**EXERCISE INSTRUCTIONS**
Below are the records; copy each line in them that holds the word "search".

**RECORDS FOR PROCESSING**
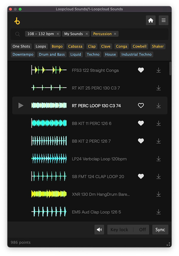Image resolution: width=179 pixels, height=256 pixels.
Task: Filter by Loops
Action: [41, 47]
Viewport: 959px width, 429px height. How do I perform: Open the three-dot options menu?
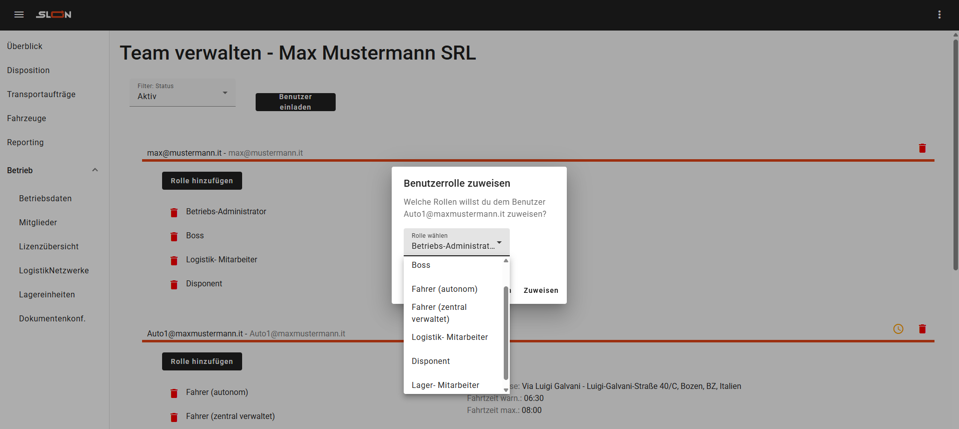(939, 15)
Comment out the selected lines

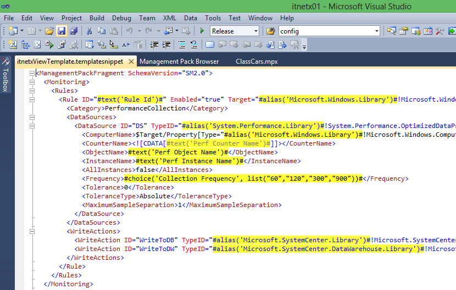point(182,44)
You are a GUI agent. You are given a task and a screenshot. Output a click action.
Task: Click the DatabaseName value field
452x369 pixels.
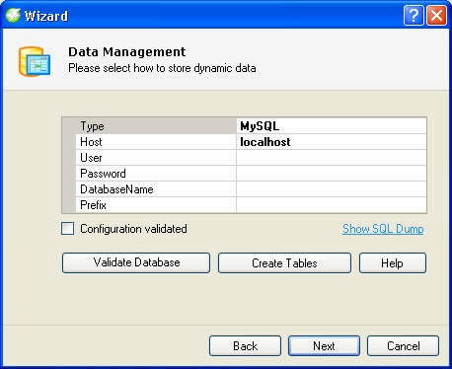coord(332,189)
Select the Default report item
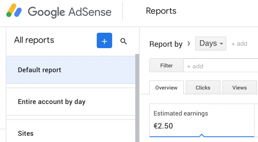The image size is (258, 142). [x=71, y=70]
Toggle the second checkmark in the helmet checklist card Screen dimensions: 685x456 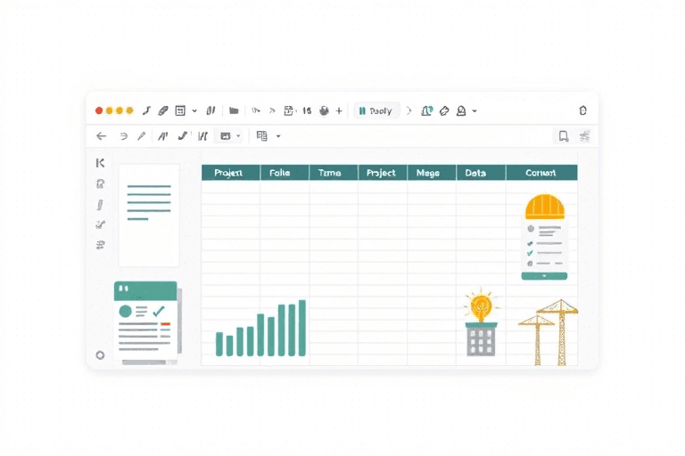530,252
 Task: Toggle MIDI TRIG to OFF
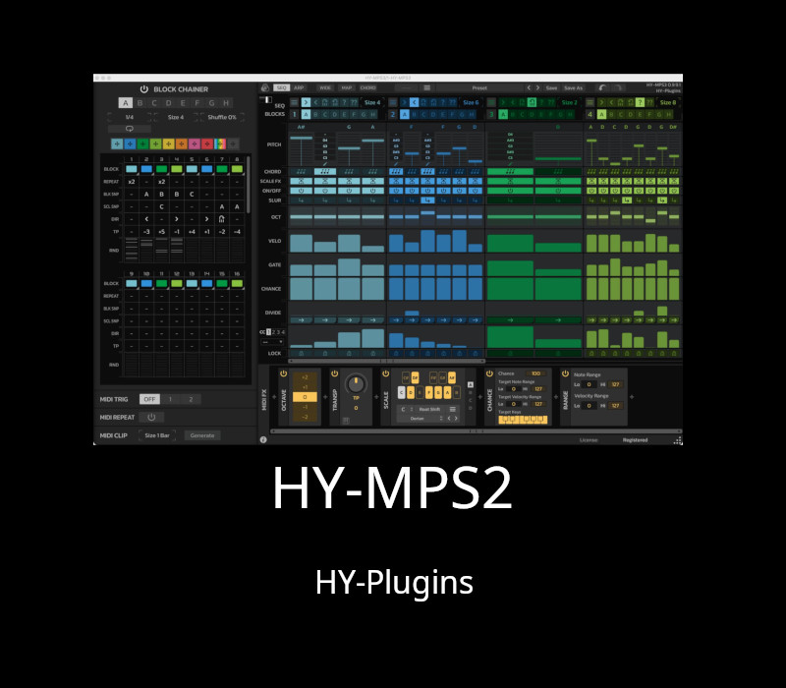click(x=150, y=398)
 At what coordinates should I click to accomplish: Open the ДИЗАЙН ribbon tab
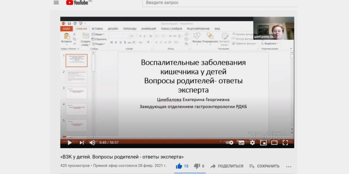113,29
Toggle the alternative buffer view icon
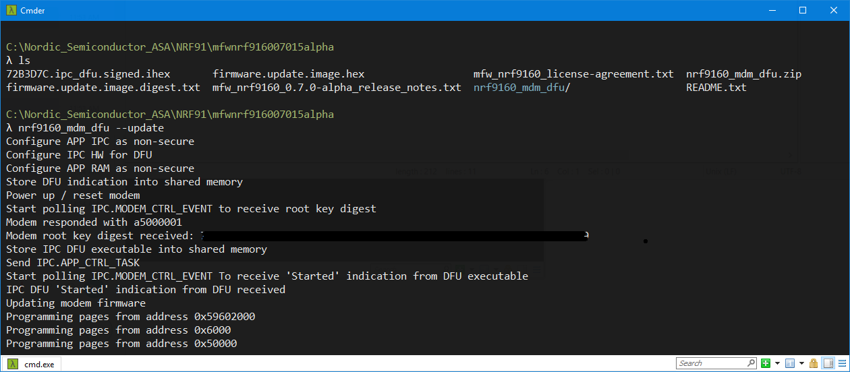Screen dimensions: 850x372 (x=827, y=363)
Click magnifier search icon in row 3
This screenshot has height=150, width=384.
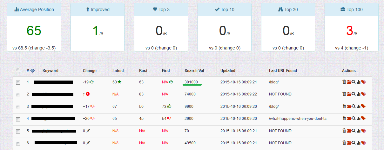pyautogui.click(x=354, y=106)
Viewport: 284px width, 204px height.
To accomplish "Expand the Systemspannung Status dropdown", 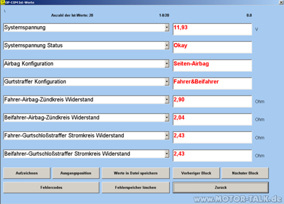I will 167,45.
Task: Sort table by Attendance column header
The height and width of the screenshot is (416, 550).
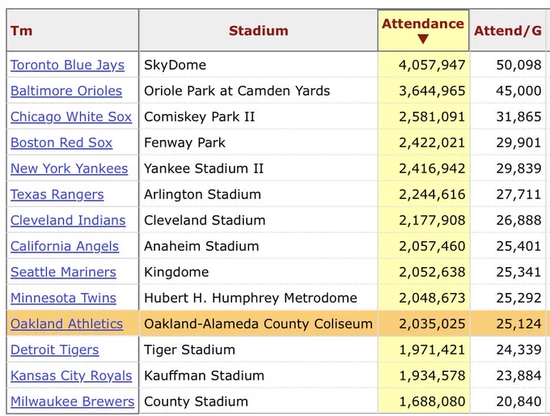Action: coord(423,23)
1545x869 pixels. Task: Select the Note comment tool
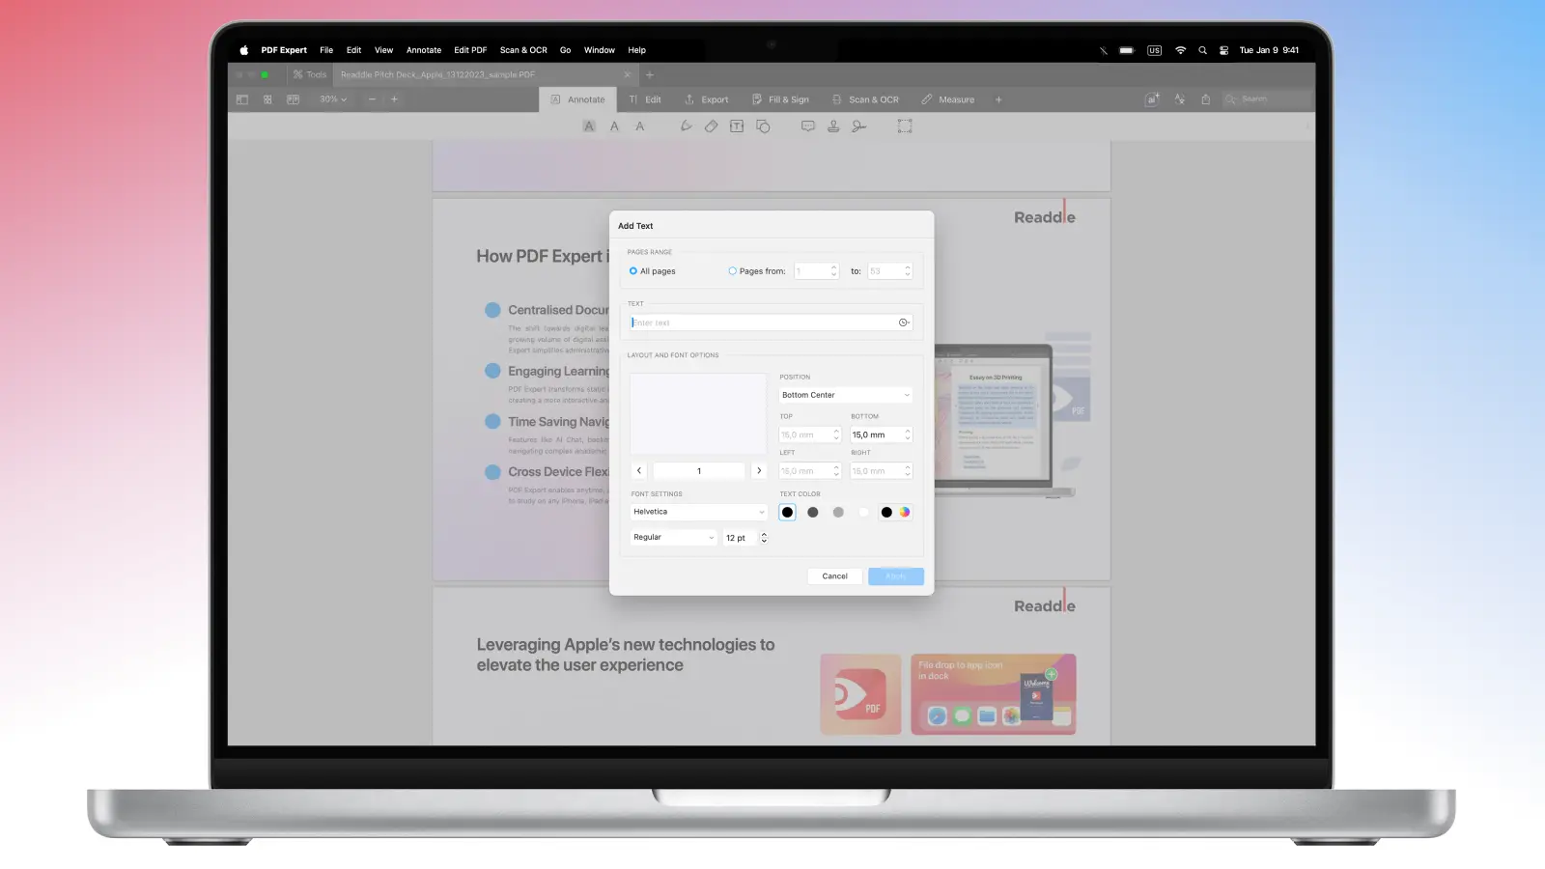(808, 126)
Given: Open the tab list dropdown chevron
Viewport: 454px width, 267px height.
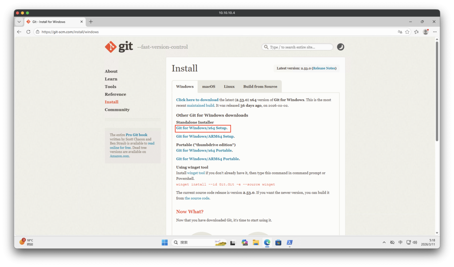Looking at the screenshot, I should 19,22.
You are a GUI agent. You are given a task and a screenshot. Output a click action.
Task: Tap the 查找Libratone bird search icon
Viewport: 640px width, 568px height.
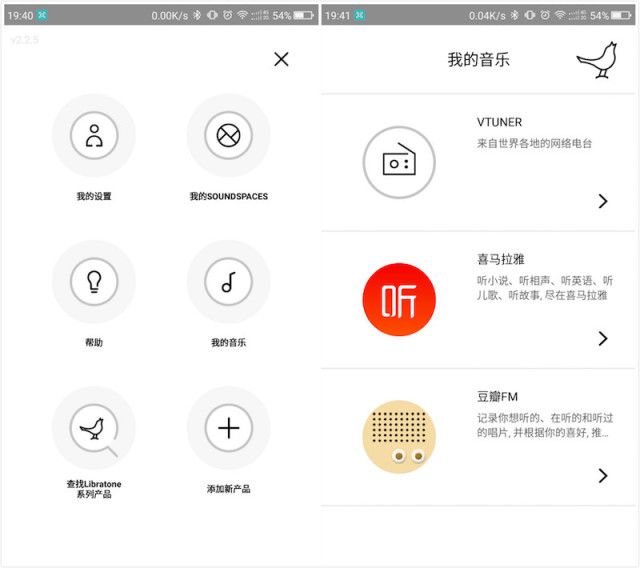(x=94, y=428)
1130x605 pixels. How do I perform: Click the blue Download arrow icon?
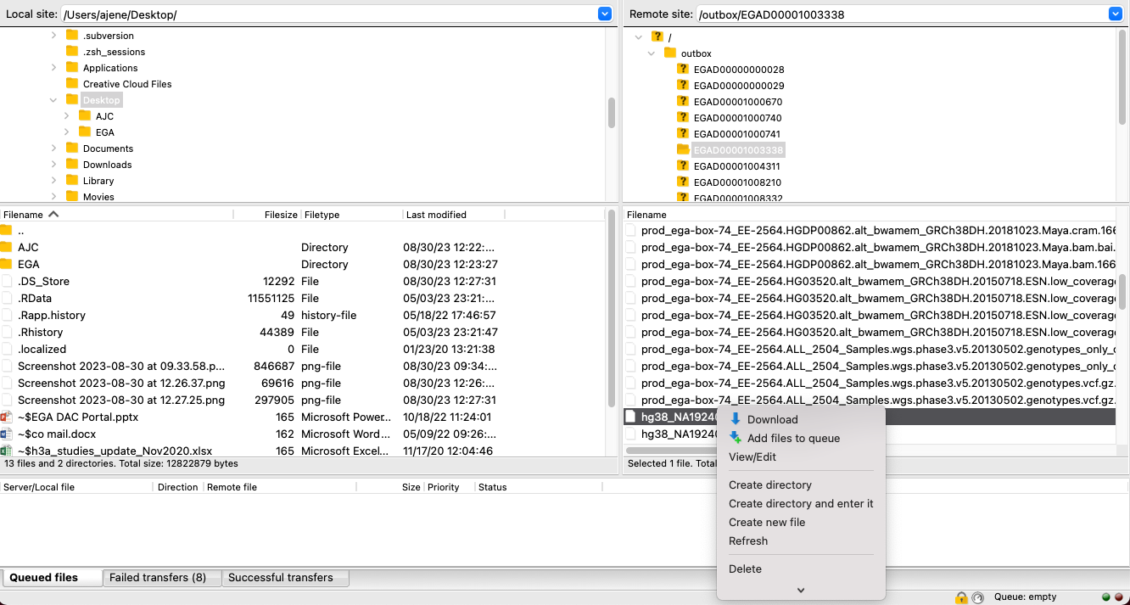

**TASK ANSWER**
Click magnifier search icon in row 3
Task: Tap the 查找Libratone bird search icon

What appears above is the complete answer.